Here is a basic outline of what is in my head..

Queue (LIST): queue::1234
Queue Item (STRING): queue_item::
1234::3F2504E0-4F89-11D3-9A0C-0305E82C3301
Queue Timer (SET): queue_timer::00 (05 10 15 20 25 30 35 40 45 50 55)

# Add Queue Item

RPUSH queue::1234 3F2504E0-4F89-11D3-9A0C-0305E82C3301
SET queue_item::1234::3F2504E0-4F89-11D3-9A0C-0305E82C3301
QueueInstruction

Add queue item to tail of list.
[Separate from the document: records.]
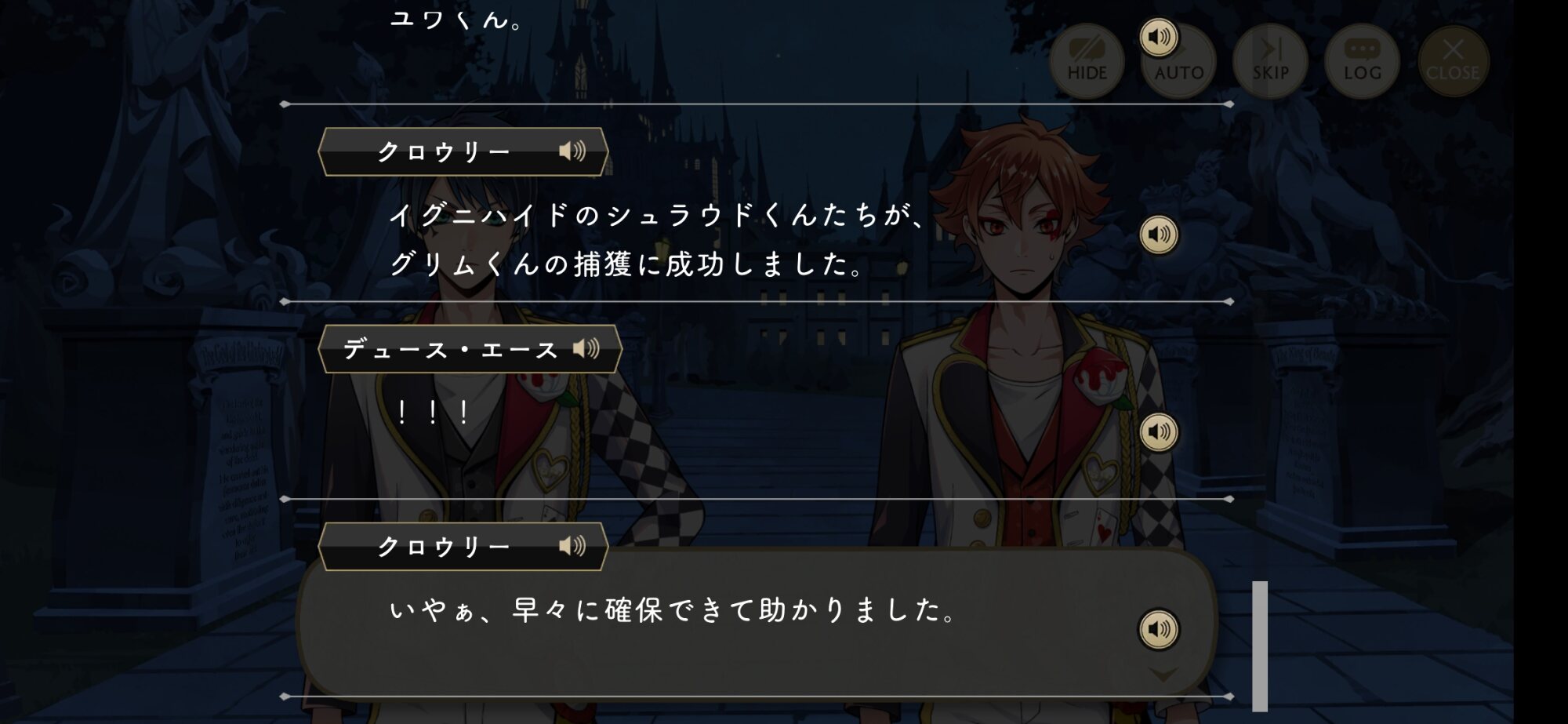Click the '!!!' dialogue entry
1568x724 pixels.
click(x=433, y=411)
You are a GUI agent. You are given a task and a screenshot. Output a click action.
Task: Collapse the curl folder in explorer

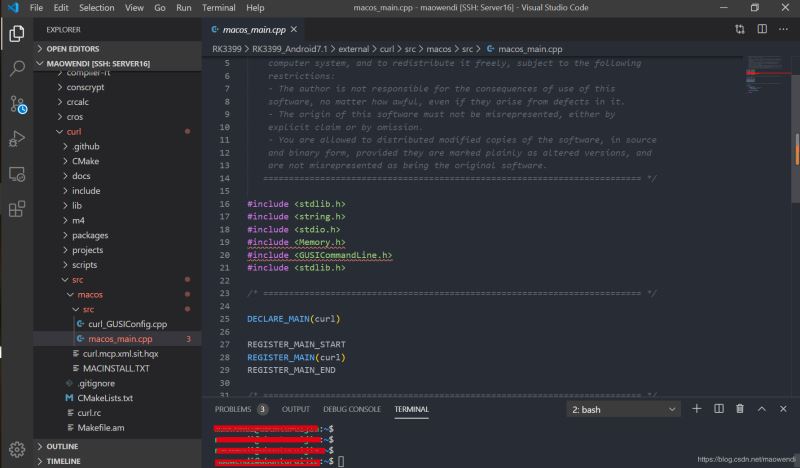tap(74, 132)
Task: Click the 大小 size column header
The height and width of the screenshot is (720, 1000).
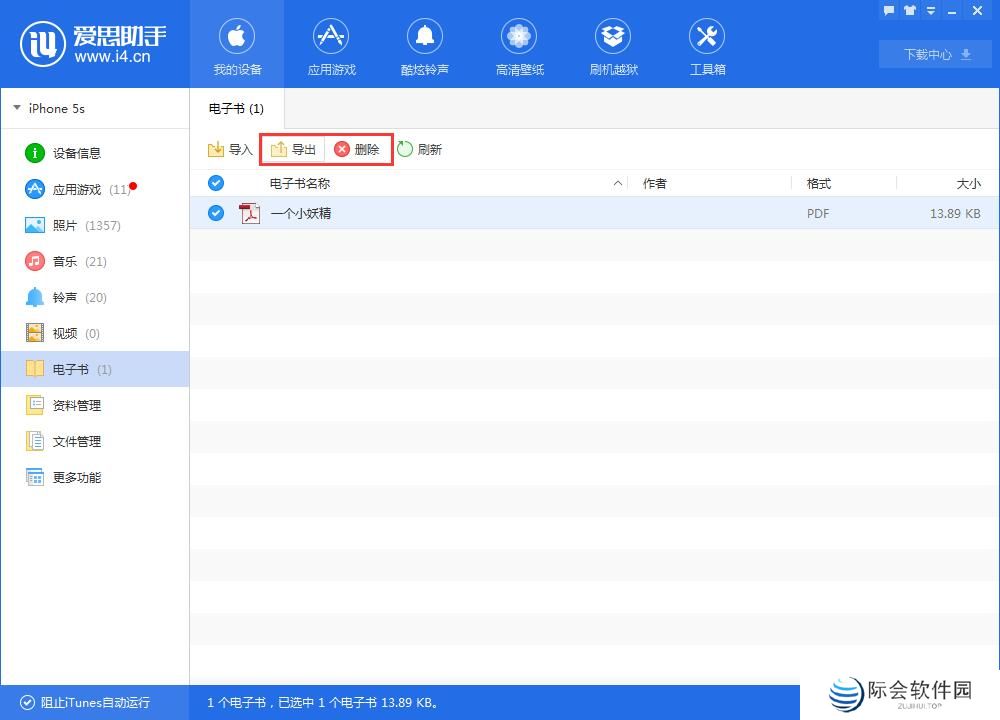Action: click(x=967, y=183)
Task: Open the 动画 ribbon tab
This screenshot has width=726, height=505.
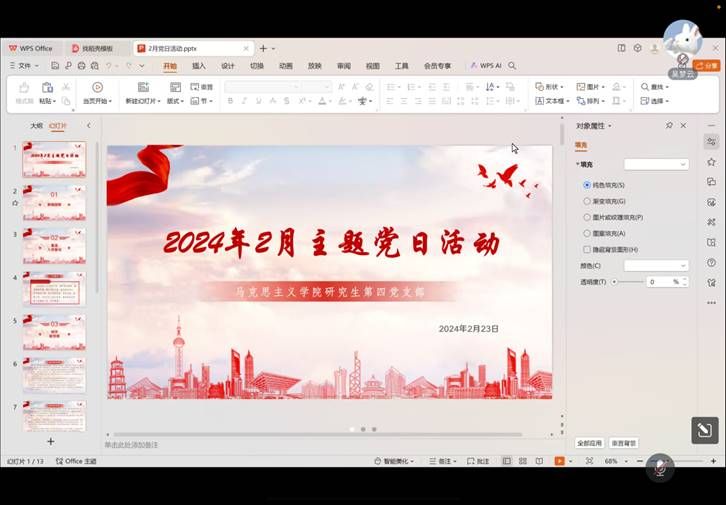Action: 286,66
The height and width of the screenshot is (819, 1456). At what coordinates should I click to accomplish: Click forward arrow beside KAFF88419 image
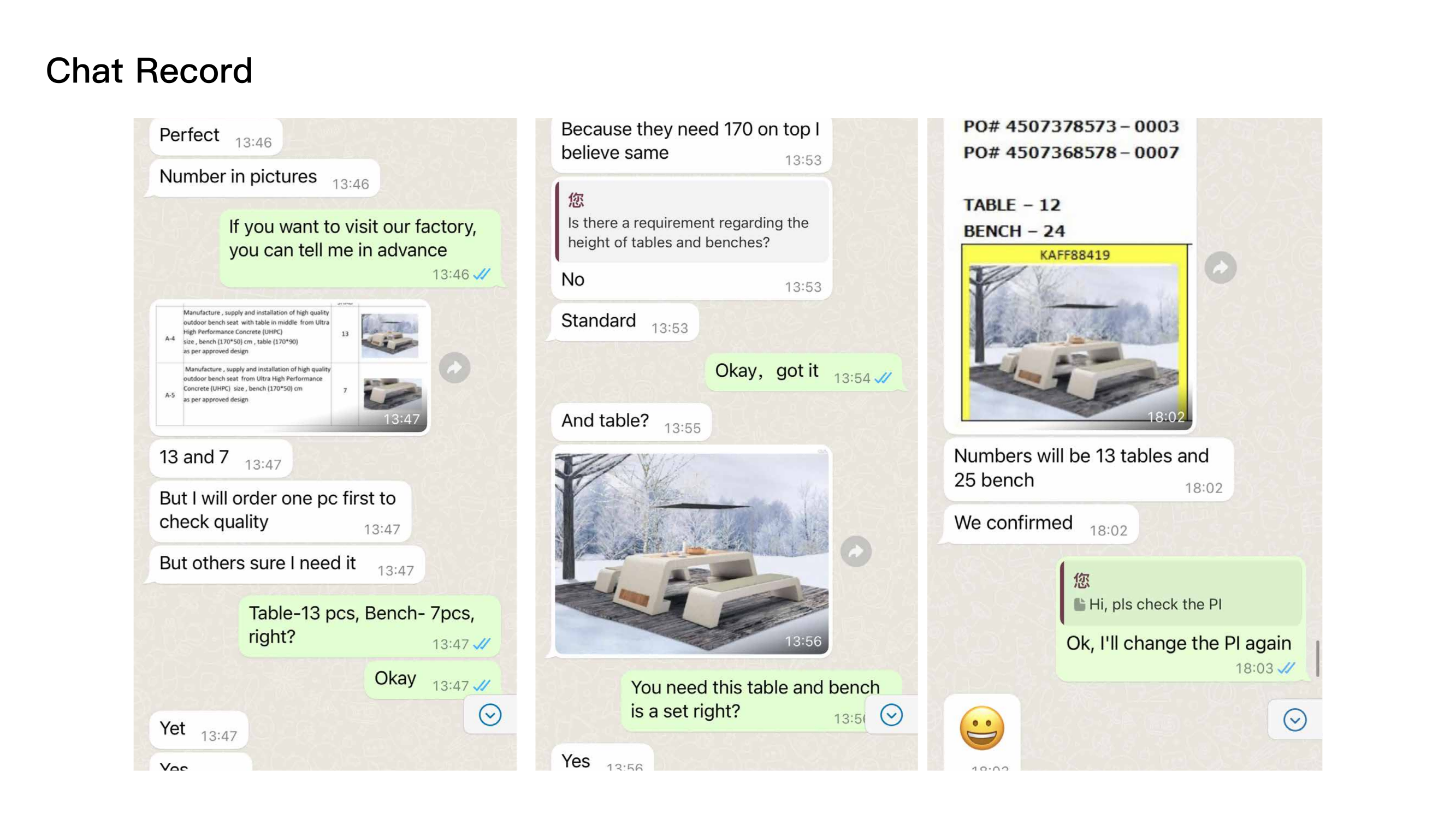(1220, 268)
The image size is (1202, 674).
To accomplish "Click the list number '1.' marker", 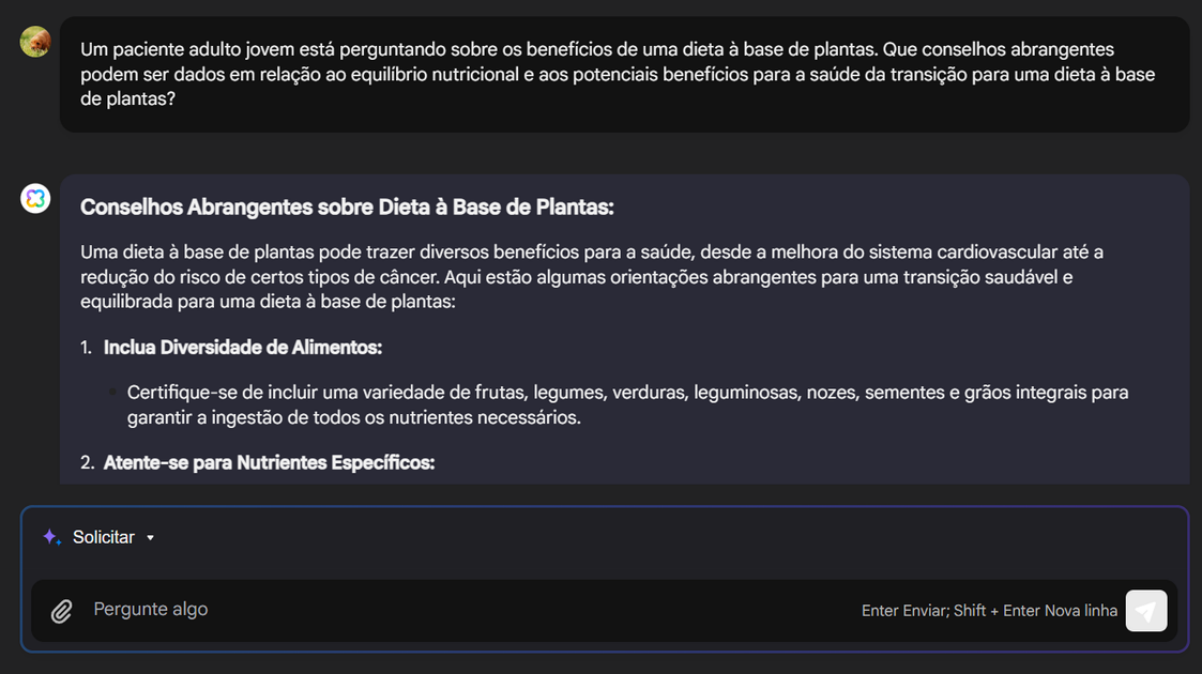I will pyautogui.click(x=87, y=347).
Set queue item value/instruction.

# Get Queue Item

LPOP queue::1234
SADD queue_timer::35 queue_item::
1234::3F2504E0-4F89-11D3-9A0C-0305E82C3301
GET queue_item::1234::3F2504E0-4F89-11D3-9A0C-0305E82C3301

Get single queue item and remove item (atomically) from start of list.
This is my simple timer with a 5 min increment.. say I want a 20 min
timer.. current time 13:13 + 20 min = 13:33, round to the 5 min and I
have a 22 min timer set..

# Delete Queue Item

SREM queue_timer::35 queue_item::
1234::3F2504E0-4F89-11D3-9A0C-0305E82C3301
DEL queue_item::1234::3F2504E0-4F89-11D3-9A0C-0305E82C3301

Delete from timer and delete key.

# Queue Timer

SREM queue_timer::35 queue_item::
1234::3F2504E0-4F89-11D3-9A0C-0305E82C3301
LPUSH queue::1234 3F2504E0-4F89-11D3-9A0C-0305E82C3301

I run a simple background process or cron job every 5 mins to pick up
any remaining keys.. so when 13:35 comes round if the key still exists
in the set for whatever reason we simply remove from timer set and add
back to the start of the queue list so it is picked up by the next
available worker.. This timer setup will work for all jobs less than
60 mins..

# Queue Length

LLEN queue::1234

This simply gives me queue length to help me provision my available
worker pool according to demand.

Your LPOPSTORE RPOPSTORE would definitely be of use. I have thought
about RANDOMKEY but in most use case a FIFO or LIFO is required. I
plan to initially code in PHP and once concept proven will look to
create plugin for Nginx (direct Nginx/Redis).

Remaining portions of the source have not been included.